Here’s a question I’ve been getting more and more geared towards my business House Of Rave:
Have your sales gone down in the poor economy?
It’s actually a fantastic question and relatively interesting to hear different answers from different business owners.
So, have your sales gone down in the poor economy?
YES…..but not in the traditional sense. Let me explain:
Most people expect that sales simply stopped coming in after the economic downturn, this hasn’t been true even though House Of Rave sells things people buy only on disposable income. In fact, if you never told me there was a “recession” going on, I probably wouldn’t have noticed too much….people still order all the time (although I’ve seen a very significant drop in big orders from large corporations).
The MAIN problem I’ve had which takes a DIRECT shot at lowering my sales is all the cool products are out of stock. Almost all of my previous best sellers are no longer being manufactured.

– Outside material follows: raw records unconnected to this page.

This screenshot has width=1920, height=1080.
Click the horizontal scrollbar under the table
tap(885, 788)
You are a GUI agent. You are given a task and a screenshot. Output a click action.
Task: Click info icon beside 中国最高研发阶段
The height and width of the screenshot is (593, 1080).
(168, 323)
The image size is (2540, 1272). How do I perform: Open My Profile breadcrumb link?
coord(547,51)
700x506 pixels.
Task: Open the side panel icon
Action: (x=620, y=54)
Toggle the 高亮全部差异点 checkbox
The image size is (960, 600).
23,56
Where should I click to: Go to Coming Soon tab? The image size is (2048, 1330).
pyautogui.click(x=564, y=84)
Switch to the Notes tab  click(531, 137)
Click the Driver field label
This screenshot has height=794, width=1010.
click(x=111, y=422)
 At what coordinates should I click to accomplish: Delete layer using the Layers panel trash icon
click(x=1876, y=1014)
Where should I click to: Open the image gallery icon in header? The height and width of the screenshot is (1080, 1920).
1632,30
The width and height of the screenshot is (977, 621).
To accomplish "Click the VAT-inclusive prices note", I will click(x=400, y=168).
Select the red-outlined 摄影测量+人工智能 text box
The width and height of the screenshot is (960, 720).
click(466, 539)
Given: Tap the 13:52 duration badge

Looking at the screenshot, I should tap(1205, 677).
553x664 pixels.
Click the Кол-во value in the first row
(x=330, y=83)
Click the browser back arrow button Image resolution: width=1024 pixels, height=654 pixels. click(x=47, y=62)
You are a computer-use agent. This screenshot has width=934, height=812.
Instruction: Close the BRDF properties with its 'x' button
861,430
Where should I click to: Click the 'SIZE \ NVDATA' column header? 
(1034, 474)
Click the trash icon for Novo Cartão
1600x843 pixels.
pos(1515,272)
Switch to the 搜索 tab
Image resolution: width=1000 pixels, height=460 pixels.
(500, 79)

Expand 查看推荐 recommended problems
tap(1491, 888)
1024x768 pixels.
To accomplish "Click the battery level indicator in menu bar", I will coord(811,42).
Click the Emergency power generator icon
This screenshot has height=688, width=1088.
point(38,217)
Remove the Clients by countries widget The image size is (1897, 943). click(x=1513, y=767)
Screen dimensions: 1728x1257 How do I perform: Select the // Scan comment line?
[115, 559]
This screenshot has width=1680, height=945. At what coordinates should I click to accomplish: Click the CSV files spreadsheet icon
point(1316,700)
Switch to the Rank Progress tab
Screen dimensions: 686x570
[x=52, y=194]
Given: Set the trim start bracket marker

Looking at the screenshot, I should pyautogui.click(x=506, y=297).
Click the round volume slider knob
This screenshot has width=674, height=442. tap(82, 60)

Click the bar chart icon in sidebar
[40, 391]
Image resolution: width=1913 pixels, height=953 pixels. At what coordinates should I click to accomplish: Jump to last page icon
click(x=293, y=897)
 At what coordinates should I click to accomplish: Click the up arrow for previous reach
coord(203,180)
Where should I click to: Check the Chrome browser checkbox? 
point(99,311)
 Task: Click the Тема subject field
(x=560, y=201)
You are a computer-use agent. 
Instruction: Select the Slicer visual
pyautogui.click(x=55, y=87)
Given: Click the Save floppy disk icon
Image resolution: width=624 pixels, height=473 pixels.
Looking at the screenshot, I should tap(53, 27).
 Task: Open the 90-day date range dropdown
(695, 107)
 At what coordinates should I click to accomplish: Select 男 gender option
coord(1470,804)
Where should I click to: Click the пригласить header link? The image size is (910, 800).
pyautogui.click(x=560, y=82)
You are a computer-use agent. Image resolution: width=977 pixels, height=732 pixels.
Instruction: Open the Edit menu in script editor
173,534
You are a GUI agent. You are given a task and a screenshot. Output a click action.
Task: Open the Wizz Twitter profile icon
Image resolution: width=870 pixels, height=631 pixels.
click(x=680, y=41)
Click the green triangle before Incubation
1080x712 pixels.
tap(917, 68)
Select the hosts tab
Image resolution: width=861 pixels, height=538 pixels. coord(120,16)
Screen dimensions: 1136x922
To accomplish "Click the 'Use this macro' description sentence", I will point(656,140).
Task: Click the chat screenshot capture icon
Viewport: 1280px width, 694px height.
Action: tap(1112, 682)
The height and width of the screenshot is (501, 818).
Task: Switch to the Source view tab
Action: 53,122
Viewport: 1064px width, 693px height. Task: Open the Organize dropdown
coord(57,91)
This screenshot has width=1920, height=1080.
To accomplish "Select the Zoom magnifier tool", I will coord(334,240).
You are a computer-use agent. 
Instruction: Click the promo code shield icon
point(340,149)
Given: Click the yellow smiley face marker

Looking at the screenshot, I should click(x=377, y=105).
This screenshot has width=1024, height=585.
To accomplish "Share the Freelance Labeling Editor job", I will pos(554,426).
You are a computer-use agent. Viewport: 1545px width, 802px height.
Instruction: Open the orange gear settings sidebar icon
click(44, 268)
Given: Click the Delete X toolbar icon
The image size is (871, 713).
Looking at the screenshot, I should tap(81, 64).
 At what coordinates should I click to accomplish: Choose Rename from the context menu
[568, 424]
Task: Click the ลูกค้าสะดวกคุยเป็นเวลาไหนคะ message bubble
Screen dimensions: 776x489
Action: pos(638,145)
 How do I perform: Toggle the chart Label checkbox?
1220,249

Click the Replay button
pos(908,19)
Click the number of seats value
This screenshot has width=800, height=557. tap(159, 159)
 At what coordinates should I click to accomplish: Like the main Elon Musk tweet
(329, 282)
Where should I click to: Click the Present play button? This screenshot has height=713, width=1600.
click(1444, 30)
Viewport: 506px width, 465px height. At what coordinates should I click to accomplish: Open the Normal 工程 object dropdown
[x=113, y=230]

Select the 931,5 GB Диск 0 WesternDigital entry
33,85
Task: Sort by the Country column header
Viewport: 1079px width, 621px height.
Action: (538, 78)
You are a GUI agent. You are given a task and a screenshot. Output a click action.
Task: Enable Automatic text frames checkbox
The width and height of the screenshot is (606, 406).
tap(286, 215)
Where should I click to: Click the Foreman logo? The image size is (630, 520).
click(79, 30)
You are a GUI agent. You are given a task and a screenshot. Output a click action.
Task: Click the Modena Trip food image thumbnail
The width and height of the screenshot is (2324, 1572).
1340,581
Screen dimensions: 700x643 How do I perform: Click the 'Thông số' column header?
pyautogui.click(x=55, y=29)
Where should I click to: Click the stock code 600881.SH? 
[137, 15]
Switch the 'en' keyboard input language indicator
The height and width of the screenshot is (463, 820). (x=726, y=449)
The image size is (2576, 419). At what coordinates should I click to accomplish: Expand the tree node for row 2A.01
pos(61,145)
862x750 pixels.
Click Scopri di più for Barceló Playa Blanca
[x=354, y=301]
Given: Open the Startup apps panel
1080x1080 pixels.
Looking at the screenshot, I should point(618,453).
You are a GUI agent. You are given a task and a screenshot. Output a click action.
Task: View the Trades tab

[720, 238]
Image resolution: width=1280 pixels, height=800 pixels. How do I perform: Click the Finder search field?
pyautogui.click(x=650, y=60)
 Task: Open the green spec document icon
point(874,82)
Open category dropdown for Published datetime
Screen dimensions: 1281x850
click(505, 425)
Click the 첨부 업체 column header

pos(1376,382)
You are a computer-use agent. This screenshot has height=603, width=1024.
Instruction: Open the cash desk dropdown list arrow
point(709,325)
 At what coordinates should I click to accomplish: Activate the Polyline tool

HouseOfRave sells “hard to find” and “unique” products….which often means “they don’t sell it in big stores”. This has been great so far, but a problem I’m seeing now is manufacturers are on tight budgets and don’t have the capital required to mass produce slower selling items. I may be able to sell 10 per day of an item, but a manufacturer might need to sell 10,000 of them per day to keep cash flow moving.
….so unless an item can move HUGE quantities quick, the product might be discontinued.
This has been the predominate way that my business has been affected. The cool part is, with more marketing and more effort I’ve been able to maintain and grow both the profit and sales of the business, but it’s required more effort than in the past (keep in mind I used to put NO effort into it at all). Before, I would just slap products on the site and they sold….it doesn’t seem to be quite as easy anymore.
Many smaller manufacturers and product patent holders are going out of business now. Think about it, to manufacture just ONE simple product you must spend hundreds of thousands of dollars for materials and labor, store them, then find people to buy them. Before you make even one CENT from the product, you could blow through a half-million dollars on credit. If the product is a flop (note the importance of beforehand PRODUCT RESEARCH) you’re screwed…..and I’m just using the example of small-scale manufacturing of novelty products.
While my business doesn’t have the extreme overhead of these manufacturers, I feel their pain indirectly when a cool product of theirs goes out of stock.